Ventisrv and more
some news on the ventivac front. this post is mostly about how to use
ventisrv.b
, the (still work in progress) venti server.
most of the code has been cleaned up a bit. not vacfs.b
yet though, that
one is next. the manual pages have been cleared up a bit. the biggest
difference since my previous post has been that ventisrv is now closer to
being a useful venti server. it should not be considered stable yet,
and the file format might change as well, but i think it’s worth a
try now!
so, where to start?
the ventisrv manual page (snapshot version) should offer a decent introduction. if anything is unclear after reading it or questions got raised by it, please let me know so i can clarify the manual page.
in short, if you want to run a venti server with a data file of 8 gigabytes and an expected mean blocksize of 8 kilobytes, executing the following commands starts a fresh ventisrv:
echo -n > data
echo -n > index # these first two only the first time ;)
ventisrv -v 8g 8k
data
is used to store the data blocks, index
keeps the index.
ventisrv calculates how much memory it needs based on the arguments
passed at startup. specify the verbose option to get it printed.

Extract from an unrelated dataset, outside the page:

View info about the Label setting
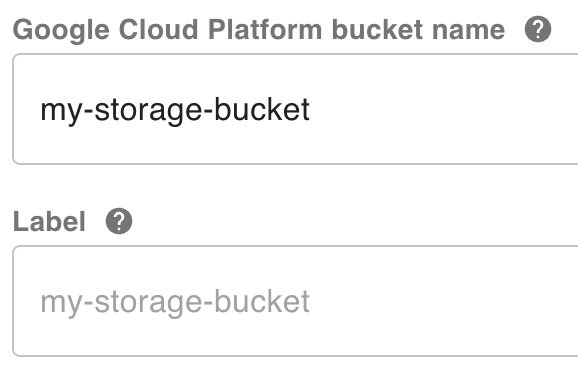Screen dimensions: 578x372 click(119, 221)
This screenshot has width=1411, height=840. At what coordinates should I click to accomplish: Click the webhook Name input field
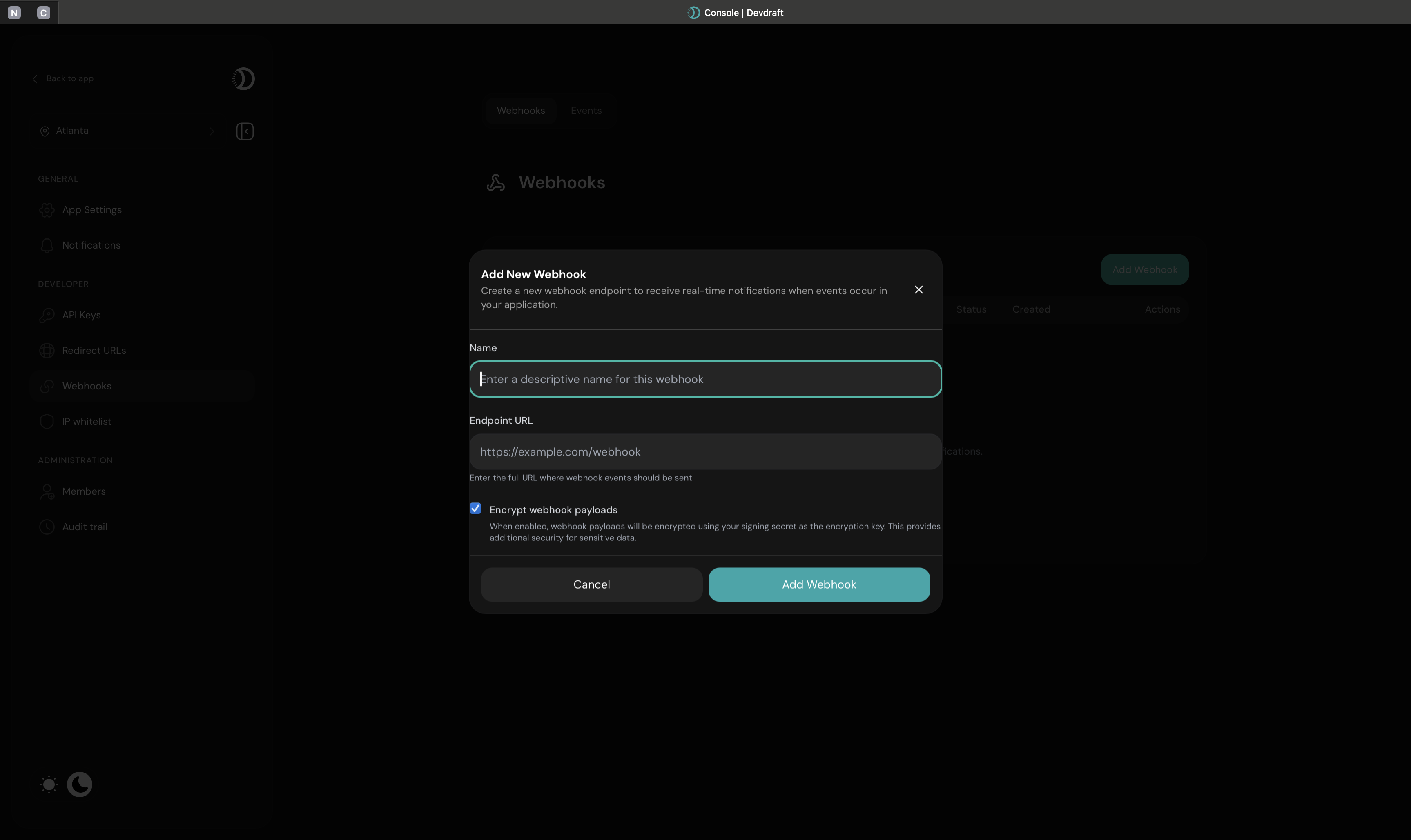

now vacput your current working directory to the venti:
vacput .
and use the resulting score to read the files in the vac archive again:
vacget -t yourscore
it should be as easy as that. if something fails along the way, please
let me know so i can update this post with better descriptions, or fix
the bug. please read the README
in the ventivac hg repository, it has
the instructions to patch inferno’s appl/lib/venti.b to make ventisrv work.
a few quick tests with randtest
from plan9ports
(src/cmd/venti/randtest.c
) showed write performance (of new blocks)
of 15MB/s and a sequential read performance of over 18MB/s. but the
machine was quite fast and i’m not sure it represents an average machine
ventisrv might run on. oh, if you want to do a few performance tests
yourself, do not specify -D
, it kills performance.
what’s next?
well, there is no authentication for connections. that does not really bother me, the scores are a nice and simple capability system. the only real worry i have is someone filling up a public venti server. thus, an address listen for read-only connections may do the trick.
compression is missing as well. the easiest would be per-block
compression. a “smarter” thing might be to compress larger blocks.
i don’t have well developed intuition for data compression methods,
but i have a hunch that compressing larger blocks (say 128kb) gives the
compressor more history to work with and better compression ratios.
writing would still be append-only (no problems there), but reading would
need special care: for a given file offset, accounting needs to be done
to find the location of the 128kb block in the compressed file. if this
is a viable option, it may even be done as a sys->file2chan
program.
other open issues are listed in the bugs section of the manual page referenced above. solutions (and more problems) are welcome. thanks for listening!